Mengapa layanan ini dibutuhkan?

 

Layanan aborsi aman dibutuhkan untuk melindungi kesehatan dan nyawa perempuan saat ia memerlukan kehamilan yang tidak diinginkannya berakhir. Layanan ini juga bergantung kepada perempuan untuk membuat keputusan sendiri akan tubuh mereka secara sadar dengan memperoleh informasi yang tepat.
Aborsi merupakan intervensi medis yang paling sering dilakukan di dunia. Menurut Organisasi Kesehatan Dunia (WHO), setiap tahunnya, 42 juta perempuan memilih untuk aborsi dengan alasan pribadi yang beragam. Meski demikian, masih banyak perempuan tidak memiliki akses terhadap layanan aborsi aman dan terpaksa mempertaruhkan nyawa dan kesehatan mereka. Mereka mencoba mengakhiri kehamilan dengan cara memasukkan jarum rajut ke dalam rahim, solusi pencucian, memukul-pukul perut. Mereka menerima layanan aborsi dari individu yang tidak terlatih dengan kondisi yang tidak bersih. Hal ini sangat berbahaya dan tidak seharusnya dilakukan. Layanan ini menyediakan alternatif yang aman dengan memberikan akses aborsi medis kepada perempuan.

Sumber ilmiah:

Women on Web bekerja untuk membantu perempuan mencapai definisi kesehatan yang dipakai oleh Organisasi Kesehatan Dunia (WHO). “Kesehatan adalah kondisi fisik, mental, dan kesejahteraan sosial yang lengkap, bukan hanya bebas dari penyakit atau lemah.” (Pembukaan dari Konstitusi Organisasi Kesehatan Dunia, diadopsi oleh seluruh anggota Organisasi Kesehatan Dunia pada 1946 sebagai definisi operasi kesehatan). Bukti-bukti menunjukkan bahwa tanpa akses terhadap layanan aborsi aman yang memadai, perempuan bersedia mempertaruhkan nyawa dan kesehatan mereka demi mendapatkan layanan aborsi ilegal dari orang yang tidak terlatih dengan kondisi yang tidak steril. Karenanya, akses terhadap aborsi legal dan aman diperlukan guna melindungi nyawa dan kesehatan perempuan.

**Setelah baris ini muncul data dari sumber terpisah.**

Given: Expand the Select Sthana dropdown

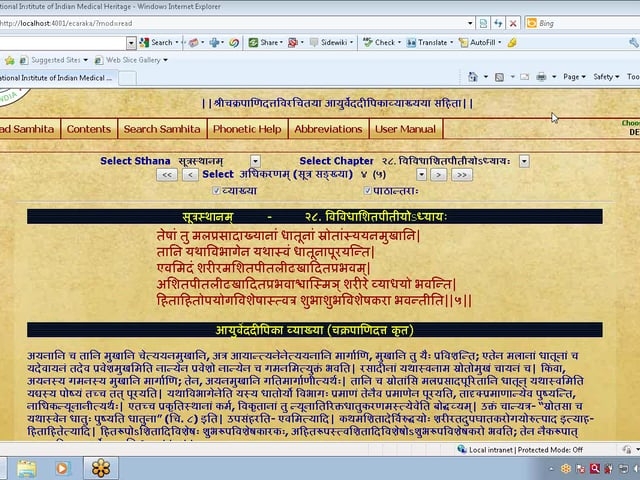Looking at the screenshot, I should [255, 161].
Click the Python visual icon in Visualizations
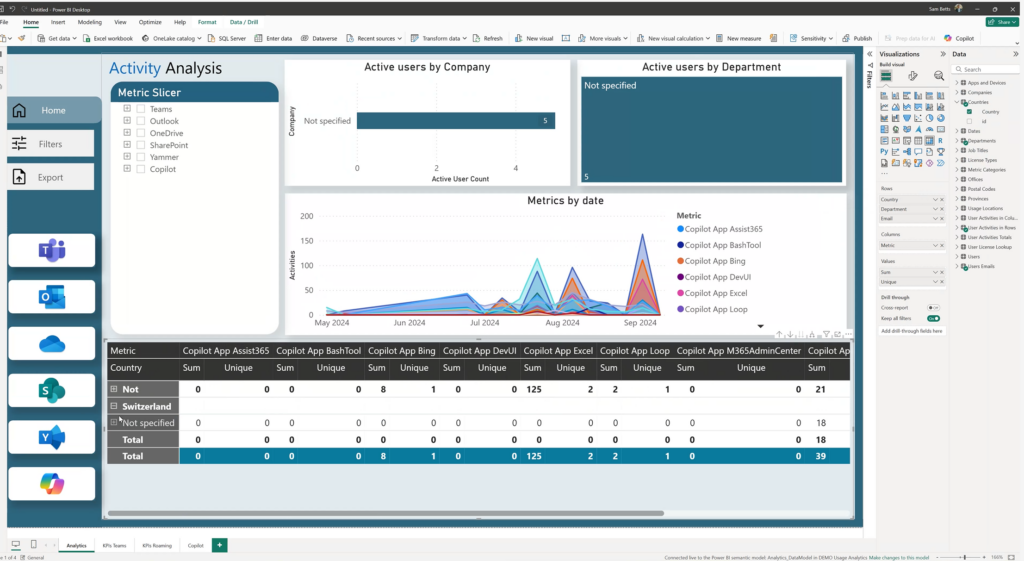 point(884,151)
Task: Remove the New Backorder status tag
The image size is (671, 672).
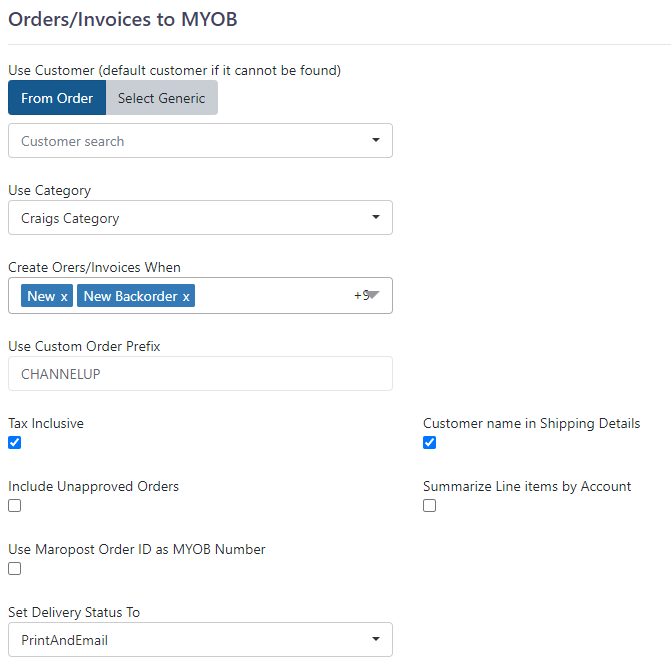Action: (186, 297)
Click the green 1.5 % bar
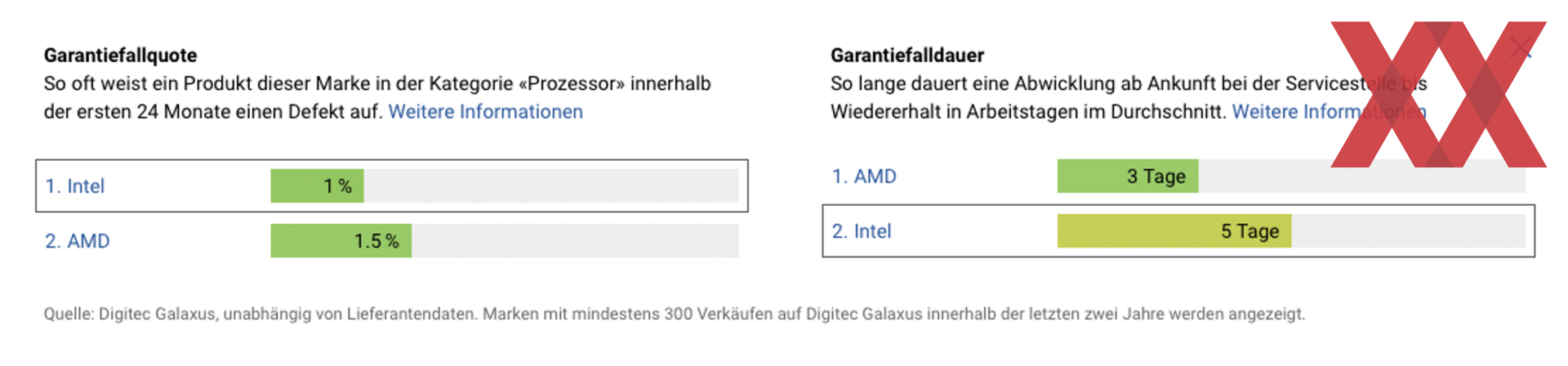Image resolution: width=1568 pixels, height=366 pixels. click(x=341, y=241)
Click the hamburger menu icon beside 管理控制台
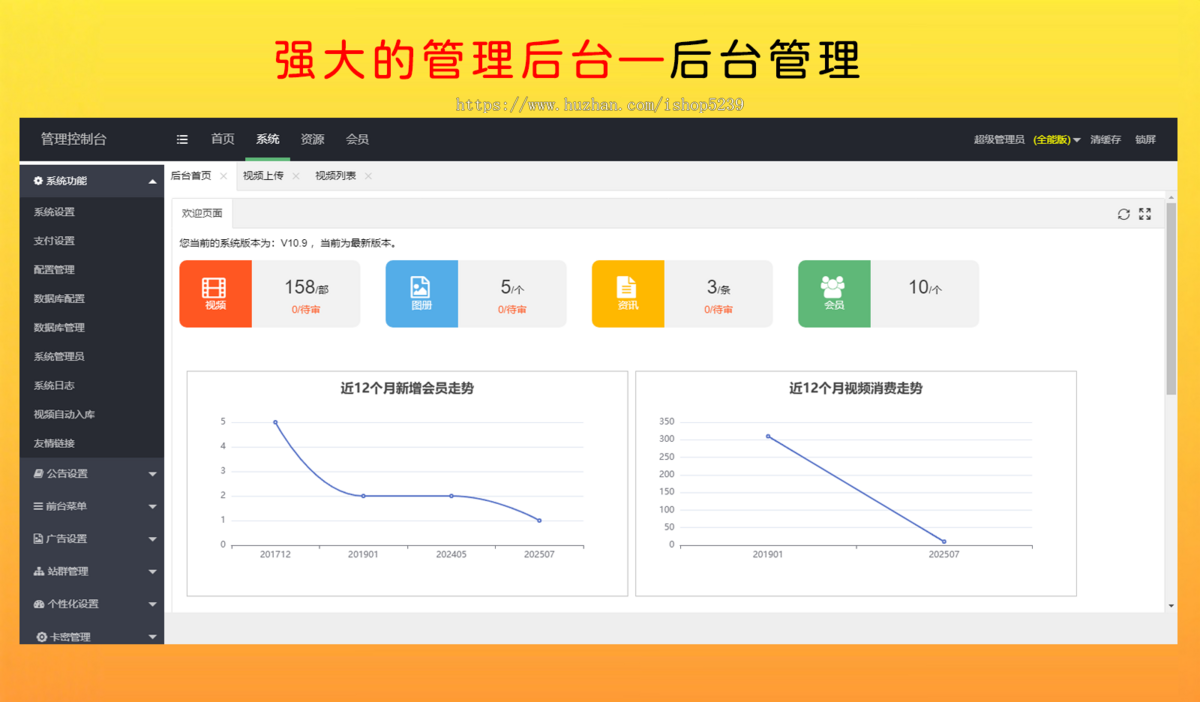 (181, 139)
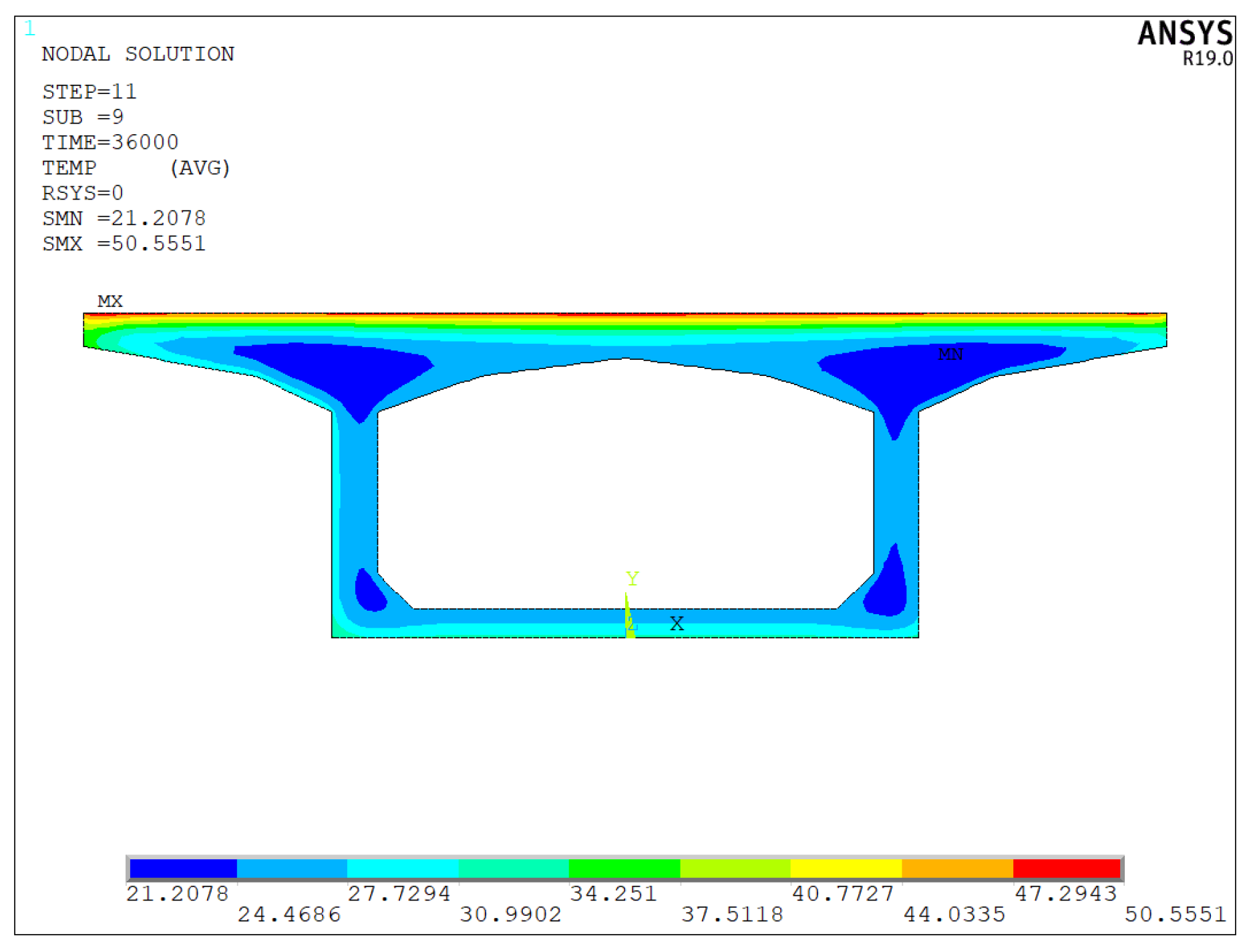Screen dimensions: 1257x952
Task: Click the STEP=11 label
Action: tap(89, 91)
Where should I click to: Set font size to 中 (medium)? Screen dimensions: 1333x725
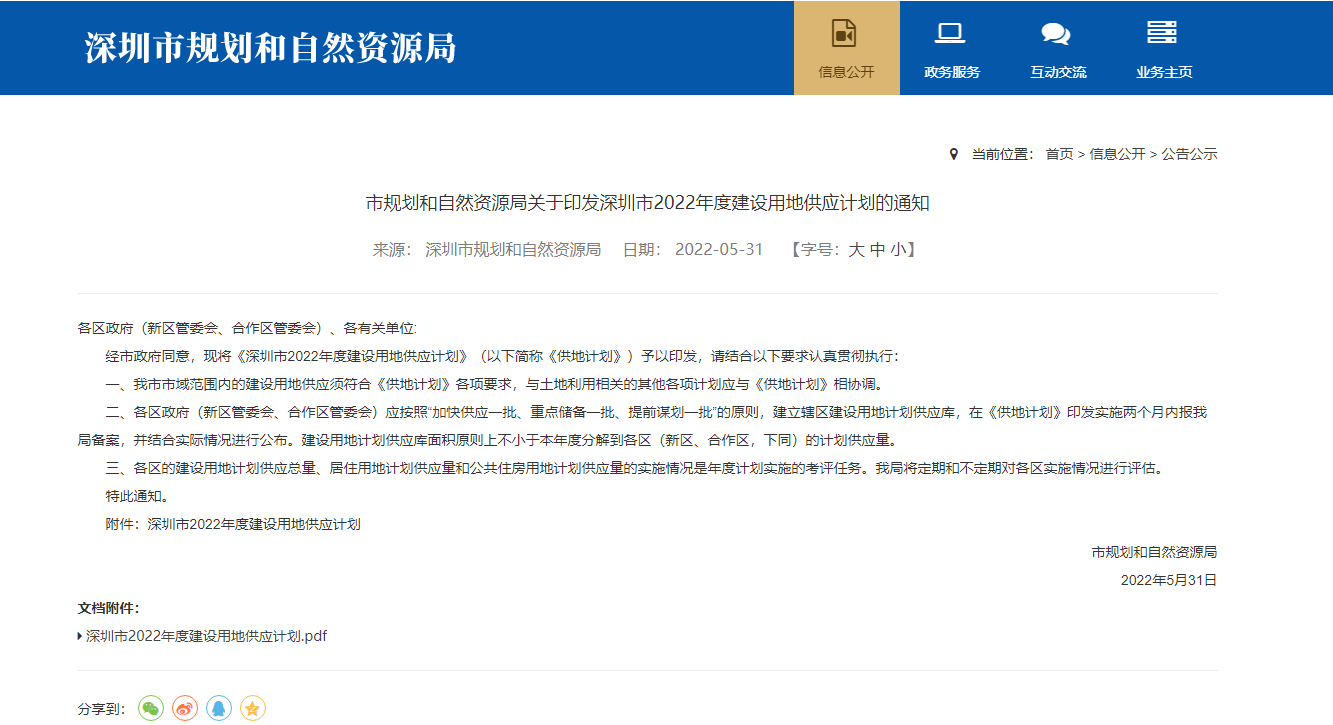877,250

Women on Web memberikan layanan kepada perempuan dengan kehamilan tidak diinginkan dan ketiadaan akses aborsi aman yang memenuhi syarat dan juga masih dibatasi oleh peraturan terkait aborsi. Layanan ini diberikan guna menyelamatkan nyawa dan kesehatannya. Ketika perempuan tidak memiliki akses layanan aborsi aman, maka nyawanya sedang terancam. Menurut Organisasi Kesehatan Dunia, 1 dari 300 perempuan yang mengalami aborsi tidak aman meninggal dengan sia-sia. Lebih lanjut, bahkan di negara-negara yang proses persalinannya tergolong aman, 1 di antara 10.000 atau 5.000 perempuan meninggal saat melahirkan (WHO).

Prosedur aborsi menggunakan Mifepristone dan Misoprostol memiliki risiko kematian 1 dari 100.000. Ini berarti bahwa aborsi aman dengan Mifepristone dan Misoprostol dapat menyelamatkan nyawa perempuan.